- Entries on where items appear
--------------------------------

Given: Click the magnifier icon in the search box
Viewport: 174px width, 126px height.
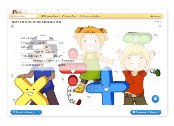Looking at the screenshot, I should point(12,16).
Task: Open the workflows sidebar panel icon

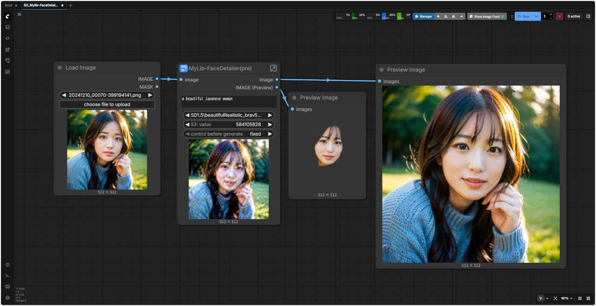Action: [7, 60]
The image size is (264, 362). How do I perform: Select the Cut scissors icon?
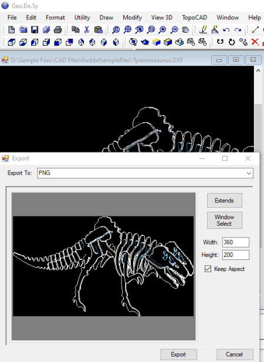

--------------------------------

- Requirements
Copy every line of the records above word for word, leaving out the pictures.

- Output
Given: Click the magnifier icon in the search box
Viewport: 174px width, 126px height.
Looking at the screenshot, I should point(12,16).
Task: Open the workflows sidebar panel icon

Action: [7, 60]
The image size is (264, 362). How do I perform: Select the Cut scissors icon?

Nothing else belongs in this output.